Une heure plus tard, les résultats sont négatifs, ils rejoignent le groupe. Steve prend Éric dans ses bras en guise de soutien pour son oncle. Il regarde ensuite sa fille, au sol, dans un coin, silencieuse, tremblante, se cachant avec son ours. Il se pose face à elle, retire cet ours inondé de larmes, puis il soulève le visage de sa fille en passant sa main sous son menton. Ses yeux sont rouges, elle est fatiguée, inquiète, des émotions qu'elle supporte depuis bientôt, une semaine. Il lui propose ses bras dans lesquels elle se rend, immédiatement.


« Je suis si désolé, ma belle.

- Tu as coupé tes cheveux.

- Tu aimes ?

- Non.

- Ah ! Il faudra attendre que sa repousse, alors. », dit-il en l'étreignant dans ses bras.


Il n'a pas le temps de finir sa phrase qu'elle dort. Il la pose doucement à côté de Kamékona qui propose l'une de ses jambes pour y poser la tête de l'enfant. Steve s'éloigne ensuite avec Lou dans le couloir.


« Semaine difficile, Lou.

- Très difficile. Je lui ai crié dessus, tout à l'heure.

- Elle est fatiguée et elle a maigri.

- Je sais. Steve, elle savait qu'il se passait quelque chose, ici.

- Je sais qu'elle me suit avec un GPS, une application.

- Ouais, mais ça ne fonctionne pas si... ton téléphone est éteint.

- Je ne sais pas comment elle a donc pu faire. Il est cassé. Écoute, je ne t'en veux pas. Je sais que c'est extrêmement difficile de garder son calme avec elle en mon absence.
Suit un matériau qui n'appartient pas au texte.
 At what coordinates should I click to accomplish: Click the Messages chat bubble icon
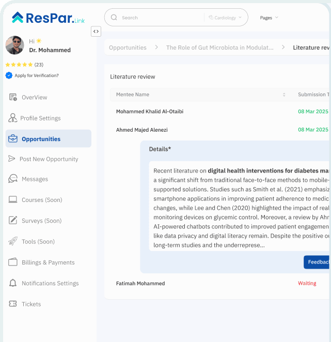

Je veux savoir si tu as une identité sur l'homme qui a tiré sur Danny ?

- Non, rien, et personnellement, maintenant, on s'en fout, il est mort.

- Ouais, je ne suis pas d'accord avec ça. Je vais rejoindre le groupe.

- Steve ! Tu vas parler à ta fille, rassure-moi. »


****


Les heures passent, enfin le chirurgien se montre dans la salle pour donner une bonne nouvelle : Danny est hors de danger, malgré plusieurs complications. Ils attendent donc tous son réveil pour le voir.

Pendant ce temps, Steve et sa fille jouent à un jeu sur le téléphone. Ils rient et retrouvent peu à peu leur complicité mise de côté, cette dernière semaine. Malgré ça, elle sent que son père ne va pas bien.


Ils sont enfin autorisés à entrer dans la chambre de Danny. Steve et Danny trouvent déjà le moyen de se disputer pour des mains non lavées posées sur son corps alors qu'il saignait :


« Tu as mis tes mains sales sur moi, pour me soigner ! On se lave les mains avant, Steve !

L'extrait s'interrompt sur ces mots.